Remarkably, a major contribution to differences in cachexia between genders is due to cardiac atrophy and impaired function. Cardiac atrophy is mainly due to the autophagy/lysosome pathway, a mechanism by which cells degrade large quantities of intracellular protein during periods of cellular stress. Of note the autophagy/lysosome pathway has been shown to play a greater role in the heart than in skeletal muscle (74,75).

Targeting systemic or local inflammation

In the previous section several studies has been discussed where the restraint of systemic inflammation produces an improvement of cachexia while decreasing tumor burden via somewhat related mechanisms. In the present study, evidence are shown that dampening of inflammation in the whole animal or in the tumor microenvironment may even produce an improvement of cachexia not paralleled by lessening of tumor burden.

Indeed this is the case of intratumoral injection of IL-1 receptor antagonist IL1RA that reversed weight loss in C26-bearing mice without affecting the rate of tumor growth. Moreover, this treatment improved lean and fat tissues, as well as hypoglycemia and serum IL-6 level. These results suggest that, at least in the C26 model, tumor produced IL-1 acts on the local induction of cachectic factors rather than by implementing tumor growth (76).

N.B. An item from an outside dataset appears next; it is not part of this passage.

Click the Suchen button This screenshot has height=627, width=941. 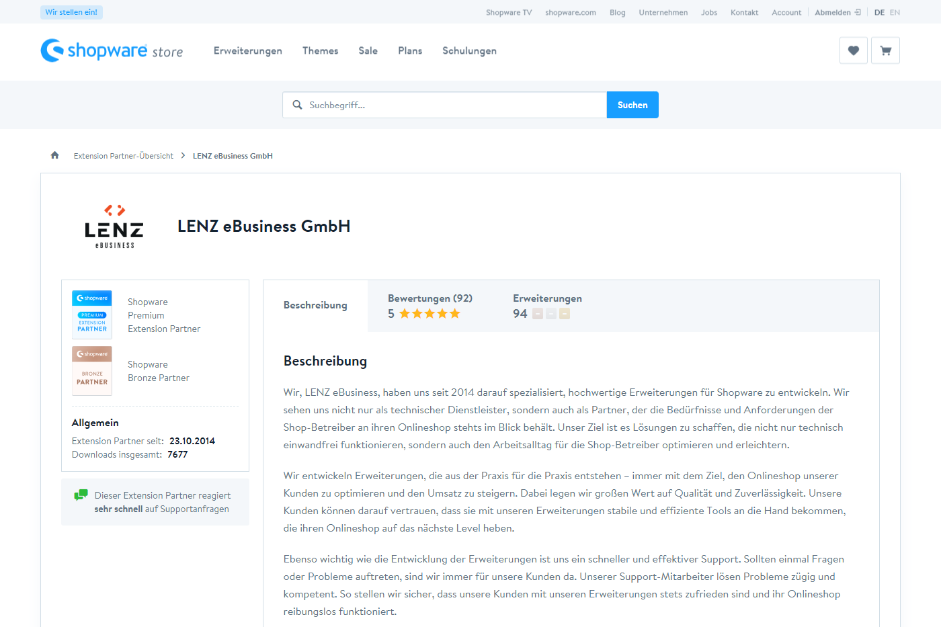tap(632, 105)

A second intriguing report concerns TLR4. This the well-known pattern recognition receptor (PRR) binds to lipopolysaccharide LPS from gram-negative bacteria and to other pathogen associated molecular patterns (PAMP), in addition TLR4 signals the over-presence of numerous endogenous damage associated molecular patterns (DAMP) (77).

An inbred mouse strain homozygous for a non-functional TLR4 is protected from cancer-induced wasting in spite of an increased tumor growth in comparison to wild-type control mice (78,79).

Therefore, in absence of TLR4-driven signaling the growth of cancer is subjected to lesser restrictions, but the host is less vulnerable to cachexia. This surprising and counterintuitive evidence awaits further investigation.

As a further attempt at counteracting cancer cachexia, low dose panteamine A prevented the tumor-induced loss of skeletal muscle in mice without affecting tumor growth (80). Panteamine A at relatively high concentration inhibits general translation, inhibits cancer cell proliferation and is toxic (81). Conversely at low doses this drug counteracts tumor-induced cachexia by blocking in the muscle the expression of the pro-cachetic factor iNOS, while rescuing the expression of pro-myogenic factors myoD and myogenin. In fact, pro-inflammatory cytokines over-produced in cancer stimulates muscle cells in an NF-κB-dependent manner, and the expression of iNOS in turn promotes muscle wasting (82,83). The differential effect on pro-cachectic and pro-myogenic factors is due to the fact that low-dose panteamine A, by selectively acting on iNOS mRNA, promotes its recruitment to stress granules SGs (84), where this transcript remains in a translationally repressed state. Conversely, in response to panteamine A, the MyoD and Myogenin mRNAs are not recruited to SGs, but rather associate with heavy polysomes, which leads to the rescue of their expression.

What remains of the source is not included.